◆ Brief A:
In the mortgage crisis post, what term would the new first mortgage have?
◆ Brief B:
Reproduce the passage of the mortgage crisis post starting with "1) All those" and going on through "the Federal Government.".

◆ Article:
____

Sunday, January 25, 2009

John Quigley's solution to the mortgage crisis

But for two things, I like it:

The foreclosure crisis is at the heart of the more general economic crisis. Protecting homeowners at risk of foreclosure is therefore an obvious priority. Here I outline a plan to ameliorate the foreclosure crisis, using the FHA’s mortgage authority to force lenders to recognize the actual values of homes and thus to restructure loans accordingly. The plan has four basic elements.

1) All those who purchased homes after a specified date are eligible, period. There is no distinction between those in arrears and those current in payment. There is neither time nor reason for a fight about moral hazard.

2) Participating homeowners will pay a small amount to register and receive an appraisal of current house value from the Federal Government.

3) If the household is able to make payments on a new first mortgage with a 40 year term for this appraised value, using standard underwriting criteria, then the household will be offered a new FHA mortgage. This new mortgage will be structured as interest-only for an initial period of years. This mortgage will be guaranteed, and premiums will be paid into the existing Mutual Insurance Fund administered by FHA.

The mortgage under these new terms will be reported to the master servicer, who will replace the existing contract with the new contract. Servicers will inform the owners of securities in any pool containing parts of the previous mortgage, and servicers will continue to pass on payments made by homeowners under the new contract to owners of existing mortgage pools or other securities.

4) In addition, when the new contracts mature or are terminated, any capital gain, net of costs, will be divided, with a small fraction accruing to the homeowner. The residual gain, net of costs, will be transmitted to the servicer who will distribute it to the owners of securities or pools in which the mortgage is bundled.

The Big Picture:

The most important thing is that the government force these revised mortgage contracts to be marked to market quickly, to reflect the actual value of the underlying housing.

There also doesn’t need to be a fight over securing the agreement of lenders or owners of securities. Some financial gurus claim that the sanctity of contracts requires agreement. This is nonsense. Terms of contracts are changed all the time by legislation. All this legislation does is to recognize the current market value of the contract. Finally, the biggest contractual change ever in American financial history, the abrogation of the gold standard, was made unilaterally by FDR. If this plan were adopted tomorrow, it would still take a lot of time to gear up a Home-Owners-Loan-Corporation (HOLC)-like appraisal process for hundreds of thousands of appraisals. And time is of the essence. So we need a simple program that can be implemented as soon as you are able to move.

____

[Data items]
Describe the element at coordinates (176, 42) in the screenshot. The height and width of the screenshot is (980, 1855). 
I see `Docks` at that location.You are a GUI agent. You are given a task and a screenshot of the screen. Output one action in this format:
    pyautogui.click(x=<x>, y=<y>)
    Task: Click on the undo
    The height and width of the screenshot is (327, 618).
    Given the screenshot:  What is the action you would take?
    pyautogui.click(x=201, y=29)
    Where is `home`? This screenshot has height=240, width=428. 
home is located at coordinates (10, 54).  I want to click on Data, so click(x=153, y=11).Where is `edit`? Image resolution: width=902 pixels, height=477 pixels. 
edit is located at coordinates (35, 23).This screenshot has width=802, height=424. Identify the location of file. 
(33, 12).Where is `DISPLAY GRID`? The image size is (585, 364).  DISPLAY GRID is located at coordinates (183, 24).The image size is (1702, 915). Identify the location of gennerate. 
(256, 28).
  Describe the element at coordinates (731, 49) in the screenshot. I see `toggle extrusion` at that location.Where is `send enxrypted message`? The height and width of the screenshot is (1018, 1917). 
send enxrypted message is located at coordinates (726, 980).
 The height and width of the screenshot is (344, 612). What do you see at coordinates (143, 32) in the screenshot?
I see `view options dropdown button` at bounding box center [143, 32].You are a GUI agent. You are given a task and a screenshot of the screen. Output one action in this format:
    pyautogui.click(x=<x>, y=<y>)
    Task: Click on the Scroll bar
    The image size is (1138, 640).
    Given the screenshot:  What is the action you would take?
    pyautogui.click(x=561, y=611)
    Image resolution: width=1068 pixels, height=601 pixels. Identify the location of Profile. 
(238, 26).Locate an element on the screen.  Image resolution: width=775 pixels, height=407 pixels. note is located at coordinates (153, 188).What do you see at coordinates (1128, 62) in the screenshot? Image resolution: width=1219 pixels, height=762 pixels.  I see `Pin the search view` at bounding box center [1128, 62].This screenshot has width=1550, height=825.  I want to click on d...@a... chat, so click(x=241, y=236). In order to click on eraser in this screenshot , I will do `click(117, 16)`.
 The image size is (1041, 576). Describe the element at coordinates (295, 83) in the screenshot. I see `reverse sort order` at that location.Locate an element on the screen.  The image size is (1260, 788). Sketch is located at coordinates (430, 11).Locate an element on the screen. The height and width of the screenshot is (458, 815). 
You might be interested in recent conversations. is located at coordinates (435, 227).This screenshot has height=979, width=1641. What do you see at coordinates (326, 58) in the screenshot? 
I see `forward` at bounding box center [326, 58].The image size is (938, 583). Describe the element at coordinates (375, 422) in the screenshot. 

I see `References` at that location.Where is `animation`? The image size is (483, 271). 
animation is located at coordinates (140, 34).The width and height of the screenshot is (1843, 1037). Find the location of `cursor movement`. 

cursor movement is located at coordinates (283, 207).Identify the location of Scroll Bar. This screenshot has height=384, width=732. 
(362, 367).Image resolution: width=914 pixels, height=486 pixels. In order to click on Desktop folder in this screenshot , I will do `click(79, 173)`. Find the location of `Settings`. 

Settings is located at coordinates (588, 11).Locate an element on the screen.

____

◆ Full response A:
40 years

◆ Full response B:
1) All those who purchased homes after a specified date are eligible, period. There is no distinction between those in arrears and those current in payment. There is neither time nor reason for a fight about moral hazard.

2) Participating homeowners will pay a small amount to register and receive an appraisal of current house value from the Federal Government.